Written request >>
Edit the rows from the line with "Her (51, 7)" through the line with "Careers (16, 510)", replacing "Wedding" with "Anniversary" and changing nothing else. Leave out the pictures and give back only those rows.
— begin Records to process —
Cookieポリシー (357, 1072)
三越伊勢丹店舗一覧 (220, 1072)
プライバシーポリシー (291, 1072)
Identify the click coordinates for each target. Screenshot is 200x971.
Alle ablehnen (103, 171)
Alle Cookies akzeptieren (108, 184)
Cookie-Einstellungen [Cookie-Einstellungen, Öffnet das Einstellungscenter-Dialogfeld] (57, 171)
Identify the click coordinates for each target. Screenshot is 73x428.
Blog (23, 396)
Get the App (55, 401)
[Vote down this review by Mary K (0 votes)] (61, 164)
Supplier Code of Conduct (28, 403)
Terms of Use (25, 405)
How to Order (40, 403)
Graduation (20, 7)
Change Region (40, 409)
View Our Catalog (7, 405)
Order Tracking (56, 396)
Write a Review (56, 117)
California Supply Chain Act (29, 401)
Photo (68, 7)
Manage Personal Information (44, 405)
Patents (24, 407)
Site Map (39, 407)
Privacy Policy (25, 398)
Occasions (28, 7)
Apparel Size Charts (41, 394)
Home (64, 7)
— end Records to process —
— begin Records to process —
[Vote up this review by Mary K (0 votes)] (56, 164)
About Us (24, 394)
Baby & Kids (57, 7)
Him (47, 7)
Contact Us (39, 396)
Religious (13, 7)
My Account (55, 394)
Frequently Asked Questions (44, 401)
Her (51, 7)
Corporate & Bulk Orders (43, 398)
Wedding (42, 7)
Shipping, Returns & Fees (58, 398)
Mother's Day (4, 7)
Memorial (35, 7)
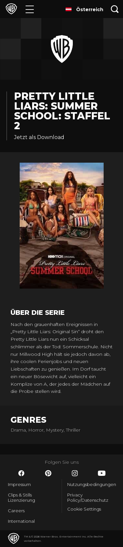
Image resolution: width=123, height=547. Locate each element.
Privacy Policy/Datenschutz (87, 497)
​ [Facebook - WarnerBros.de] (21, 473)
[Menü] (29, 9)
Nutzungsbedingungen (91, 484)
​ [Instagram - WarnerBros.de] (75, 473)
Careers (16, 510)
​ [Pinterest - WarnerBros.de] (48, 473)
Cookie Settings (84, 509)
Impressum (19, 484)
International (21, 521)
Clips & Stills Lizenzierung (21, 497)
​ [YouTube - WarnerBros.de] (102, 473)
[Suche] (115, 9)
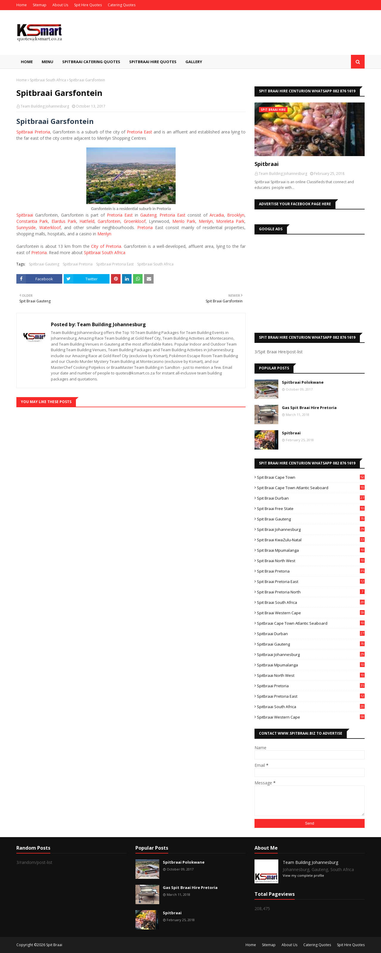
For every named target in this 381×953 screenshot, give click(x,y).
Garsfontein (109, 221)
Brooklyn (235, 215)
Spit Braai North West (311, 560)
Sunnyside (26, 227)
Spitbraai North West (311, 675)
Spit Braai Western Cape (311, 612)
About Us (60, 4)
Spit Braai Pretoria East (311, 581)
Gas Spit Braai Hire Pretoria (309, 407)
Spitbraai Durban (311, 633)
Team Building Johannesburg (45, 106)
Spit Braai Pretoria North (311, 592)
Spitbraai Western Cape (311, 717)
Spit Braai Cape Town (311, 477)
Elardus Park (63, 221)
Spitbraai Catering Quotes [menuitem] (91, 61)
— end Records to process —
— begin Records to process —
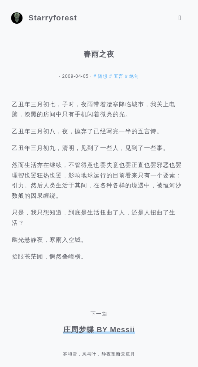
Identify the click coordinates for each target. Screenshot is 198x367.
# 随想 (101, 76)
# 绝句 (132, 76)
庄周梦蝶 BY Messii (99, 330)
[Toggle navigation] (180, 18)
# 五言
— end Records to process —
Output below >>
Her (51, 7)
Corporate & Bulk Orders (43, 398)
Anniversary (42, 7)
Shipping, Returns & Fees (58, 398)
Mother's Day (4, 7)
Memorial (35, 7)
Image resolution: width=123, height=547. Locate each element.
Privacy Policy/Datenschutz (87, 497)
​ [Facebook - WarnerBros.de] (21, 473)
[Menü] (29, 9)
Nutzungsbedingungen (91, 484)
​ [Instagram - WarnerBros.de] (75, 473)
Careers (16, 510)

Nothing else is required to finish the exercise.